А поутру два друга, две родственные души, любимцы Бога – Жансурат и ослик Муслим – бредут по бесконечной мерзкой дороге в сторону дальнего леса, идут налегке, а выходят оба гружёные. Вечерком пьем с ней чай.

– Слышишь, сынок, во дворе ветер играет с брошенной бумажкой, звук ее напоминает мною прожитые годы. – И светлые глаза её наполнились слезами.

Как-то встретил её: нарядная, весёлая...

– Куда собралась, Жансурат?

– Сказали, нам волю дают, вот иду голосовать.

– Возвращайся свободной! – крикнул ей вослед...

 

Носки

 

Пришла осень, будто давно ожидаемая женщина пришла. И ты, как всегда, не готов к встрече. Домик твой не прибран, на столе ни хлеба, ни цветов. Ущелье будто расширилось. Деревья заснули, то ли глубоко о чем-то задумались. Усталые горы присели бы, да некуда.

Стих рёв голубой горной реки, и она, одевшись в покорную зелень, по обрыдшему пути идет неспешно на встречу с морем. Цветы постарели, стали ярче, напоследок, что ли, разгорелись.

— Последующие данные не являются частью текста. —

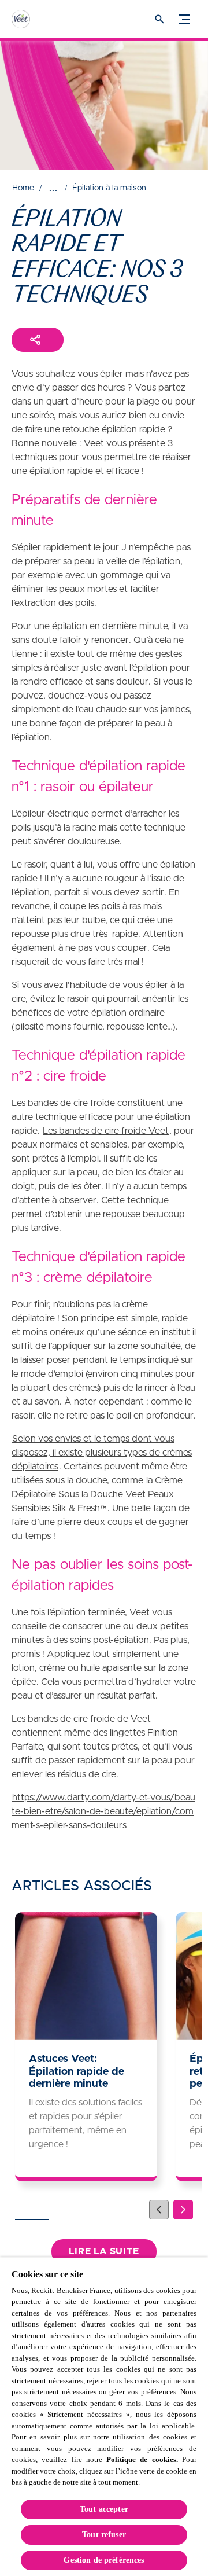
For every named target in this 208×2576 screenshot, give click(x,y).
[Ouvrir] (159, 19)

Я сидел под деревом прямо в центре турбазы. Лето вышло из меня, осень растекалась вширь, едва меня касаясь. Женщины поменяли штормовки на платья, и это удивляло, они готовили себя к новой жизни, как бы тренировались, примерял маски для той, другой совсем жизни, от которой отделяли их какие-нибудь десятки километров; они ходили, и в их походках исчезало что-то туристское и появлялось нечто бульварное. Сказочные летние существа эти женщины: тяжко, уж сил никаких, а она достанет помаду, сотрёт все невзгоды, улыбнётся и поцокает дальше, и конечно, на встречу с лучшим.

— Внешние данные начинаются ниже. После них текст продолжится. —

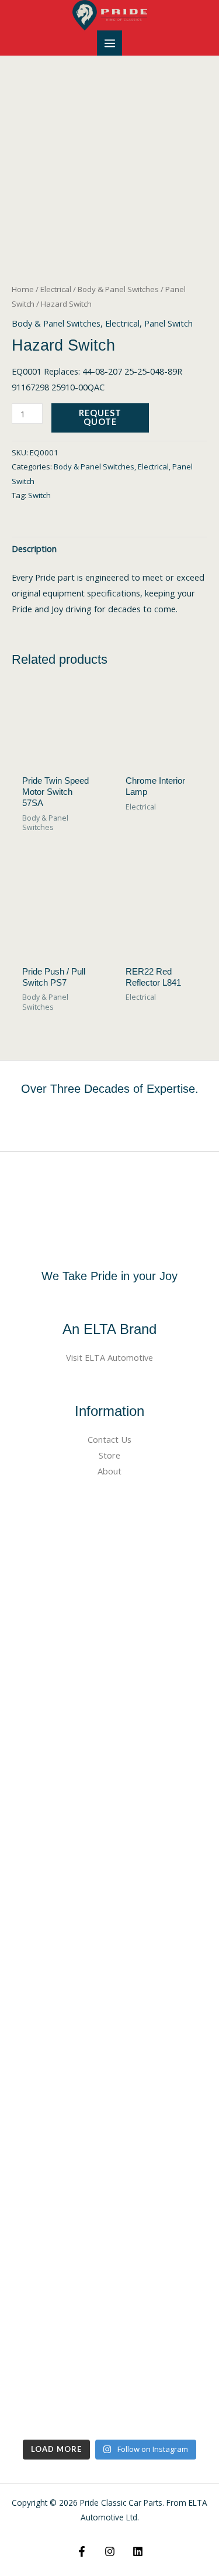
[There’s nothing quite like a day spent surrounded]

Деревянные финские домики уже почти не пахли помадой, духами, сигаретами и водкой. Они пахли сыростью и олифой. Запах сосен, красные гроздья рябин на склонах гор, предсмертная яркость цветов, слоняющиеся по турбазе последние туристы – всё это смешалось во что-то густое, но прозрачное, и если возможны светлые похороны, то это и был тот редкий и, быть может, единственный случай таких похорон – хоронили лето.

В далеком поезде плакал Визбор: «Опять я Баксаном любуюсь, как сказкой прошедшей, прекрасной и неповторимой, весёлой и щедрой, совсем по-кавказски, и чуточку грустной, как повести Грина».

И эхо этой песни грустью растекалось по нашей далёкой турбазе. Будто из сказки, из леса, только что родившись, средь сосен и берёз появилась знакомая девушка. Шла, сжигая огненной гривой окружающее уныние, в синих глазах её по весне, по степи необъятной нёсся ошалелый табун вольных лошадей, и только где-то в глубине их затаилась грустная рысь. Идем средь молоденького леска, в народе его так и зовут – «молоденький», он чуть постарше меня и ровесник беды нашей, когда нас вырвали почти что с корнем. В тот год пересохла река наша, чего никогда с ней не случалось, после засухи грянули ливни и сель смёл в одночасье старый лес. Успел он вырастить несколько поколений – укрывал от дождя и холода в домах, сделанных из плоти своей, укачивал в колыбелях своих и ушёл с нами, погребя семя своё под белыми, величиной с яйцо, камешками. Красота любит менять лик свой, были деревья, потом камни, сейчас вновь лес, что будет завтра?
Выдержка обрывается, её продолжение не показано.